(Task description): Retype the data below in full, keeping every character as it is.

** Opening Data provided block **

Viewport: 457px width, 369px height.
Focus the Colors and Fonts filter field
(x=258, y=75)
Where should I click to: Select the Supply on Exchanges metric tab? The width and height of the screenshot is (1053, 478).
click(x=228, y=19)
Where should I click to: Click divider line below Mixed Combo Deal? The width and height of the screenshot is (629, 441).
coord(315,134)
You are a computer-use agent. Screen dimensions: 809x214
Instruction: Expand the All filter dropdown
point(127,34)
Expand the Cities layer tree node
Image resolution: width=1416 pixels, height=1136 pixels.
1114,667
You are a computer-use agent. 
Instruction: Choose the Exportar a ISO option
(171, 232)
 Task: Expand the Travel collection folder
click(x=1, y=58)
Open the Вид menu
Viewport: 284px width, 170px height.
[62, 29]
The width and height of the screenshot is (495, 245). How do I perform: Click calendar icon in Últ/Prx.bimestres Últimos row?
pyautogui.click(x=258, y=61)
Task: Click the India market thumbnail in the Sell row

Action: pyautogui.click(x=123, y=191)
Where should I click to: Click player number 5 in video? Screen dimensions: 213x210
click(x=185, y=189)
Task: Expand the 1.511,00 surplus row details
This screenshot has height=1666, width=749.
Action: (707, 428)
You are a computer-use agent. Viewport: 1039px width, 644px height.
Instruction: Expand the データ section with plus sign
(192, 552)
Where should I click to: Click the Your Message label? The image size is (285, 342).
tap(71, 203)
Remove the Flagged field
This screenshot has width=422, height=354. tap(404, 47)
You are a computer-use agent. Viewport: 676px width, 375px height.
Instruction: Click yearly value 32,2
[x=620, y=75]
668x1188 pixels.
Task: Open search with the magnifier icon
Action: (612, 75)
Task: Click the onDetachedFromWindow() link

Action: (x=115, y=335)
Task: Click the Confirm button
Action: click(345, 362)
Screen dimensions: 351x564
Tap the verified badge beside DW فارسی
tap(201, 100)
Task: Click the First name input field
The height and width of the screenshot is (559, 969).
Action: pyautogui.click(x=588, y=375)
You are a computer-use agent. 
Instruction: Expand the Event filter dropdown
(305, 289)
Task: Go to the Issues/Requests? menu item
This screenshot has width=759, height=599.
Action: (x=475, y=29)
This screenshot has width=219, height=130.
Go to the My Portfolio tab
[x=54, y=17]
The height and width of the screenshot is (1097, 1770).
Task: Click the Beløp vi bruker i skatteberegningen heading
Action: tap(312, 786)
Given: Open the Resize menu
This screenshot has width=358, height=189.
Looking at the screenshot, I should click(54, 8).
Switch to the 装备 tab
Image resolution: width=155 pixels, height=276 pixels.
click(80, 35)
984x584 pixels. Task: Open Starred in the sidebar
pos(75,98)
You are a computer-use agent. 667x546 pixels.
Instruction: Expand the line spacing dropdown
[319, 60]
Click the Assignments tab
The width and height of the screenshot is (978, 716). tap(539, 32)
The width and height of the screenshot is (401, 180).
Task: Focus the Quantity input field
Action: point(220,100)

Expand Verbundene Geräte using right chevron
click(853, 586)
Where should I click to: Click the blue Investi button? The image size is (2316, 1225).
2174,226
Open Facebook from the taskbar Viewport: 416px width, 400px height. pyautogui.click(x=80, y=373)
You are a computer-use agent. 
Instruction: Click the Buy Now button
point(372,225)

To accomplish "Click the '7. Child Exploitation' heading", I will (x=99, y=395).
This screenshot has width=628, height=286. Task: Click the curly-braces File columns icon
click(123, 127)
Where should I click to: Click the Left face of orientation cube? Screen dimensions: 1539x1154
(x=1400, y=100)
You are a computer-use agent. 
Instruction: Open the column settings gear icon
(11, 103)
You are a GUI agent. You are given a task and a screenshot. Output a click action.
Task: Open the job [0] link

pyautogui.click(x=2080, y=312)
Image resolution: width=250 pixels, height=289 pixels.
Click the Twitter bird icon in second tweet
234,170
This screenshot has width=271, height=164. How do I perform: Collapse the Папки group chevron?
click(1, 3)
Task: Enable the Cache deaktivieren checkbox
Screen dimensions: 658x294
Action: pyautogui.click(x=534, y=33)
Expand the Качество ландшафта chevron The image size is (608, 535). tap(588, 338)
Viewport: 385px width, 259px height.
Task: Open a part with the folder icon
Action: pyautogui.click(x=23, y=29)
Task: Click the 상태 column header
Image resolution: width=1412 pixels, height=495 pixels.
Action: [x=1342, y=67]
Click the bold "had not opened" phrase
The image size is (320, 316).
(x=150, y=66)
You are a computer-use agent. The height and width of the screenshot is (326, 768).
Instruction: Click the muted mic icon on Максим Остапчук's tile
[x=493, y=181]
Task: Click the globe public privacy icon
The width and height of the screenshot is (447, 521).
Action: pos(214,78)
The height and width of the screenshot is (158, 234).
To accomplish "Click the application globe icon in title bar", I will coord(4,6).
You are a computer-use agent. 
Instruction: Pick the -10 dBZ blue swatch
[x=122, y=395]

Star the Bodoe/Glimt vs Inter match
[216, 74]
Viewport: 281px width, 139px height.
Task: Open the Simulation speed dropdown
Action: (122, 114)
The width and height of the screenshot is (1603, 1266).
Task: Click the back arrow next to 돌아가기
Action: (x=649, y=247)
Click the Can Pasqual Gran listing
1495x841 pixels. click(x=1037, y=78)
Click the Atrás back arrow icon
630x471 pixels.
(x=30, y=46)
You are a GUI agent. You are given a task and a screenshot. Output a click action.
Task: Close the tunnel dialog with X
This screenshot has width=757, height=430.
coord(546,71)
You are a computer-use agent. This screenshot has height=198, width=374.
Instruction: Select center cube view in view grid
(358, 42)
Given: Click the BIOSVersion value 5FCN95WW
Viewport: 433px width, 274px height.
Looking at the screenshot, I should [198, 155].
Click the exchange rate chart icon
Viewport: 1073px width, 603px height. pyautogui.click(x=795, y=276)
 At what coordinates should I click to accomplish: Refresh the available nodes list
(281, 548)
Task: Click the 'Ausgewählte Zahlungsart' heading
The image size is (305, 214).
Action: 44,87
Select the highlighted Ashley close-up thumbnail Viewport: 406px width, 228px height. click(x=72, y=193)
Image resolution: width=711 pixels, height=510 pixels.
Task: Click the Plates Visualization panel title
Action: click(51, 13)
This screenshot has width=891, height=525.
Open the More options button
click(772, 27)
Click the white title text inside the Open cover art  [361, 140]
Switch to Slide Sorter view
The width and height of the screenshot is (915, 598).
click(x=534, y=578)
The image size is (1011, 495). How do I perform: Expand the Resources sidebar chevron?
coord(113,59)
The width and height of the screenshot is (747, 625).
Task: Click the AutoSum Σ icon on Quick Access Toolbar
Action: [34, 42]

** Closing Data provided block **

(Response to this exercise):
Viewport: 457px width, 369px height.
Focus the Colors and Fonts filter field
(x=258, y=75)
Where should I click to: Select the Supply on Exchanges metric tab? The width and height of the screenshot is (1053, 478).
click(x=228, y=19)
Where should I click to: Click divider line below Mixed Combo Deal? The width and height of the screenshot is (629, 441).
coord(315,134)
You are a computer-use agent. Screen dimensions: 809x214
Instruction: Expand the All filter dropdown
point(127,34)
Expand the Cities layer tree node
Image resolution: width=1416 pixels, height=1136 pixels.
1114,667
You are a computer-use agent. 
Instruction: Choose the Exportar a ISO option
(171, 232)
 Task: Expand the Travel collection folder
click(x=1, y=58)
Open the Вид menu
Viewport: 284px width, 170px height.
[62, 29]
The width and height of the screenshot is (495, 245). How do I perform: Click calendar icon in Últ/Prx.bimestres Últimos row?
pyautogui.click(x=258, y=61)
Task: Click the India market thumbnail in the Sell row

Action: pyautogui.click(x=123, y=191)
Where should I click to: Click player number 5 in video? Screen dimensions: 213x210
click(x=185, y=189)
Task: Expand the 1.511,00 surplus row details
This screenshot has height=1666, width=749.
Action: (707, 428)
You are a computer-use agent. Viewport: 1039px width, 644px height.
Instruction: Expand the データ section with plus sign
(192, 552)
Where should I click to: Click the Your Message label? The image size is (285, 342).
tap(71, 203)
Remove the Flagged field
This screenshot has width=422, height=354. tap(404, 47)
You are a computer-use agent. Viewport: 676px width, 375px height.
Instruction: Click yearly value 32,2
[x=620, y=75]
668x1188 pixels.
Task: Open search with the magnifier icon
Action: (612, 75)
Task: Click the onDetachedFromWindow() link

Action: (x=115, y=335)
Task: Click the Confirm button
Action: click(345, 362)
Screen dimensions: 351x564
Tap the verified badge beside DW فارسی
tap(201, 100)
Task: Click the First name input field
The height and width of the screenshot is (559, 969).
Action: pyautogui.click(x=588, y=375)
You are a computer-use agent. 
Instruction: Expand the Event filter dropdown
(305, 289)
Task: Go to the Issues/Requests? menu item
This screenshot has width=759, height=599.
Action: (x=475, y=29)
This screenshot has width=219, height=130.
Go to the My Portfolio tab
[x=54, y=17]
The height and width of the screenshot is (1097, 1770).
Task: Click the Beløp vi bruker i skatteberegningen heading
Action: tap(312, 786)
Given: Open the Resize menu
This screenshot has width=358, height=189.
Looking at the screenshot, I should click(54, 8).
Switch to the 装备 tab
Image resolution: width=155 pixels, height=276 pixels.
click(80, 35)
984x584 pixels. Task: Open Starred in the sidebar
pos(75,98)
You are a computer-use agent. 667x546 pixels.
Instruction: Expand the line spacing dropdown
[319, 60]
Click the Assignments tab
The width and height of the screenshot is (978, 716). tap(539, 32)
The width and height of the screenshot is (401, 180).
Task: Focus the Quantity input field
Action: point(220,100)

Expand Verbundene Geräte using right chevron
click(853, 586)
Where should I click to: Click the blue Investi button? The image size is (2316, 1225).
2174,226
Open Facebook from the taskbar Viewport: 416px width, 400px height. pyautogui.click(x=80, y=373)
You are a computer-use agent. 
Instruction: Click the Buy Now button
point(372,225)

To accomplish "Click the '7. Child Exploitation' heading", I will (x=99, y=395).
This screenshot has width=628, height=286. Task: Click the curly-braces File columns icon
click(123, 127)
Where should I click to: Click the Left face of orientation cube? Screen dimensions: 1539x1154
(x=1400, y=100)
You are a computer-use agent. 
Instruction: Open the column settings gear icon
(11, 103)
You are a GUI agent. You are given a task and a screenshot. Output a click action.
Task: Open the job [0] link

pyautogui.click(x=2080, y=312)
Image resolution: width=250 pixels, height=289 pixels.
Click the Twitter bird icon in second tweet
234,170
This screenshot has width=271, height=164. How do I perform: Collapse the Папки group chevron?
click(1, 3)
Task: Enable the Cache deaktivieren checkbox
Screen dimensions: 658x294
Action: pyautogui.click(x=534, y=33)
Expand the Качество ландшафта chevron The image size is (608, 535). tap(588, 338)
Viewport: 385px width, 259px height.
Task: Open a part with the folder icon
Action: pyautogui.click(x=23, y=29)
Task: Click the 상태 column header
Image resolution: width=1412 pixels, height=495 pixels.
Action: [x=1342, y=67]
Click the bold "had not opened" phrase
The image size is (320, 316).
(x=150, y=66)
You are a computer-use agent. The height and width of the screenshot is (326, 768).
Instruction: Click the muted mic icon on Максим Остапчук's tile
[x=493, y=181]
Task: Click the globe public privacy icon
The width and height of the screenshot is (447, 521).
Action: pos(214,78)
The height and width of the screenshot is (158, 234).
To accomplish "Click the application globe icon in title bar", I will coord(4,6).
You are a computer-use agent. 
Instruction: Pick the -10 dBZ blue swatch
[x=122, y=395]

Star the Bodoe/Glimt vs Inter match
[216, 74]
Viewport: 281px width, 139px height.
Task: Open the Simulation speed dropdown
Action: (122, 114)
The width and height of the screenshot is (1603, 1266).
Task: Click the back arrow next to 돌아가기
Action: (x=649, y=247)
Click the Can Pasqual Gran listing
1495x841 pixels. click(x=1037, y=78)
Click the Atrás back arrow icon
630x471 pixels.
(x=30, y=46)
You are a GUI agent. You are given a task and a screenshot. Output a click action.
Task: Close the tunnel dialog with X
This screenshot has width=757, height=430.
coord(546,71)
You are a computer-use agent. This screenshot has height=198, width=374.
Instruction: Select center cube view in view grid
(358, 42)
Given: Click the BIOSVersion value 5FCN95WW
Viewport: 433px width, 274px height.
Looking at the screenshot, I should [198, 155].
Click the exchange rate chart icon
Viewport: 1073px width, 603px height. pyautogui.click(x=795, y=276)
 At what coordinates should I click to accomplish: Refresh the available nodes list
(281, 548)
Task: Click the 'Ausgewählte Zahlungsart' heading
The image size is (305, 214).
Action: 44,87
Select the highlighted Ashley close-up thumbnail Viewport: 406px width, 228px height. click(x=72, y=193)
Image resolution: width=711 pixels, height=510 pixels.
Task: Click the Plates Visualization panel title
Action: click(51, 13)
This screenshot has width=891, height=525.
Open the More options button
click(772, 27)
Click the white title text inside the Open cover art  [361, 140]
Switch to Slide Sorter view
The width and height of the screenshot is (915, 598).
click(x=534, y=578)
The image size is (1011, 495). How do I perform: Expand the Resources sidebar chevron?
coord(113,59)
The width and height of the screenshot is (747, 625).
Task: Click the AutoSum Σ icon on Quick Access Toolbar
Action: [34, 42]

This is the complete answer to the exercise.